====== Slurm Job Checkpointing & Restarting Jobs ======
Job checkpointing is supported for most types of single-node jobs on Comet using [[https://github.com/dmtcp/dmtcp|DMTCP]].
This allows a job to be suspended or stopped and then resume from that point in the future without the loss of data - this may be especially useful for jobs which run for many days.

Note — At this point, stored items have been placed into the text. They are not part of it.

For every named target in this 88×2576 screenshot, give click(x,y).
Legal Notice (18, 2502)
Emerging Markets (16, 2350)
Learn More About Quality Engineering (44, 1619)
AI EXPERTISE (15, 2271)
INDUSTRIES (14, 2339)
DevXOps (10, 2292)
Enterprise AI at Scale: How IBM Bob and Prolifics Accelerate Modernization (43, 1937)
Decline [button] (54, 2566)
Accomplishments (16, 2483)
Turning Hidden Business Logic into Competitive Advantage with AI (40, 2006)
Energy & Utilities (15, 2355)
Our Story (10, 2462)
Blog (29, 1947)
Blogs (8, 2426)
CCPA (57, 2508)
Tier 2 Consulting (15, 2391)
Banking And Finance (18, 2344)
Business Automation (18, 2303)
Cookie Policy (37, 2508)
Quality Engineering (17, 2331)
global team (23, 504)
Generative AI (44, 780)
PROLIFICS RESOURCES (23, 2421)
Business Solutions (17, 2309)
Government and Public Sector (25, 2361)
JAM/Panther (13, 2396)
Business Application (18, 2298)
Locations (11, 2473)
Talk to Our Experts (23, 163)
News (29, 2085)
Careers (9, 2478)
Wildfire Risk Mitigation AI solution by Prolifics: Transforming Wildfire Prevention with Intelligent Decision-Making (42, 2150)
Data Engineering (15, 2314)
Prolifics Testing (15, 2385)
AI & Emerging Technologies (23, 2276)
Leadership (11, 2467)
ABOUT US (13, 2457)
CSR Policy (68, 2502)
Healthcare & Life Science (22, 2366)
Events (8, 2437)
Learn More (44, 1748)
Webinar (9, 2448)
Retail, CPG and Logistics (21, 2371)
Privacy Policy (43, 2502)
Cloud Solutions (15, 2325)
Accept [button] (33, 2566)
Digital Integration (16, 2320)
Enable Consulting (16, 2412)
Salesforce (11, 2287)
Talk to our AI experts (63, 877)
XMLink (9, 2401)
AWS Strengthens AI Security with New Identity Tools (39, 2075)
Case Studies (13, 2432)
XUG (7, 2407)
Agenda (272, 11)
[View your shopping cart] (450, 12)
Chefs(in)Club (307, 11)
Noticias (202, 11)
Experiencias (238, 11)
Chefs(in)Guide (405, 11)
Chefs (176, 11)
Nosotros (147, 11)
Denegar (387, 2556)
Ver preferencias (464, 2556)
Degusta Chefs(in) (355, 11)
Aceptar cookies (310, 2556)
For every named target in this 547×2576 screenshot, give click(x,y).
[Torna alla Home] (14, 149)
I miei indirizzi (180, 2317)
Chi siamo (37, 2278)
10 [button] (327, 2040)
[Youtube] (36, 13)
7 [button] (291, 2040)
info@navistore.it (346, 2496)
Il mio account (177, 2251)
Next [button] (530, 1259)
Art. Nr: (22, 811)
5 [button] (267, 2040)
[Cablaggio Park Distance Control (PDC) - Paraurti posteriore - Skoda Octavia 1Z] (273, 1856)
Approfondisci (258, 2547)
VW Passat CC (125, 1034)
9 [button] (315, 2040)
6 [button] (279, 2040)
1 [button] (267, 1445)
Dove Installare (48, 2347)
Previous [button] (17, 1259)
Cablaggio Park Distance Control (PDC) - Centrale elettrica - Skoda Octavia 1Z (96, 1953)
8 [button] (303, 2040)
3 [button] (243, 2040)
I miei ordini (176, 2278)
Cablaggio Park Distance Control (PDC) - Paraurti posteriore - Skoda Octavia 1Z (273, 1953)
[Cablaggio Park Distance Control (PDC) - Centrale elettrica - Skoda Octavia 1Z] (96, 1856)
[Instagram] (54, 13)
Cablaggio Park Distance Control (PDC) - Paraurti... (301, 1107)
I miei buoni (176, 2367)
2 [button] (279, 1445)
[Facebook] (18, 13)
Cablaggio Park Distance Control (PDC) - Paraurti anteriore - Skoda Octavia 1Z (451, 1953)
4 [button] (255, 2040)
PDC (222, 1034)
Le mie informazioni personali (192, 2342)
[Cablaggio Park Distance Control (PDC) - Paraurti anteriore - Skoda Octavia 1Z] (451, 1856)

Enabling checkpoints allows you to resume your job if it crashes, or if the compute resources it is using become unavailable for some reason.
This documentation page shows the typical use of checkpointing for a //simple//, //single-node// job ran via Slurm.
== Prerequisites ==
* No special user permissions are required
* No special storage permissions are required (checkpoint files are written to where you run your Slurm job from)
* A small amount of code is needed in your Slurm sbatch files
* You need an sbatch file to start your job...
* ... and a second sbatch file to resume your job later
===== Sbatch Script Changes =====
To support job checkpointing, your sbatch files must have a few modifications made.
=== To Start A New Sbatch Job ===
The sbatch file to start a new job should have the DMTCP boilerplate section added - this sets up the checkpointing service (''dmtcp_coordinator'') for you. After that boilerplate you then load any software modules as normal, and simply prefix the command to start your analysis/Python/R/Java/linux binaries with ''dmtcp_launch'' as shown in the example:
#!/bin/bash
#SBATCH -p default_free
#SBATCH -c 4
#SBATCH -t 08:00:00
###############################
# This is standard DMTCP boilerplate - cut and paste
# without modifying this section
# Get the next free port for DMTCP
get_unused_port() {
while true; do
LISTENING_PORTS=$(cat /proc/net/tcp | awk 'NR >1 {print $2}' | awk -F':' '{print $2}');
LISTENING_PORTS=$(for PORT in ${LISTENING_PORTS}; do echo $((16#${PORT})); done|sort -g);
read LPORT UPORT < /proc/sys/net/ipv4/ip_local_port_range
MPORT=$[$LPORT + ($RANDOM % $UPORT)];
if (echo "${LISTENING_PORTS[@]}" | grep -xqv $MPORT); then
echo $MPORT;
break;
fi
done
}
DMTCP_QUIET=1
DMTCP_COORD_PORT=`get_unused_port`
export DMTCP_COORD_PORT
# Start DMTCP and create a checkpoint every five minutes
dmtcp_coordinator -i 300 &
#######################################
# Your normal script starts here...
module load FOO
module load BAR
# Prefix your python/R/java/shell/binary with dmtcp_launch:
dmtcp_launch -j ./my_script.sh
In the example above we set a checkpoint interval of **300** seconds / 5 minutes. **This is likely far too short for a real world example**; consider __carefully__ how often your job should produce a checkpoint. More frequent checkpoints allow you to start with less compute time lost, but will //increase// the disk space used and //interrupt// the compute time of your application more frequently.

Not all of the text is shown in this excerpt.